◆ **MATERIAL PROVIDED**
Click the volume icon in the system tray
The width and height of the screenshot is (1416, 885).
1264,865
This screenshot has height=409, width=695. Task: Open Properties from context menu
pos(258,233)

◆ **TASK INSTRUCTIONS**
Each record is to be repeated exactly.

◆ **SOLVED EXERCISE**
Click the volume icon in the system tray
The width and height of the screenshot is (1416, 885).
1264,865
This screenshot has height=409, width=695. Task: Open Properties from context menu
pos(258,233)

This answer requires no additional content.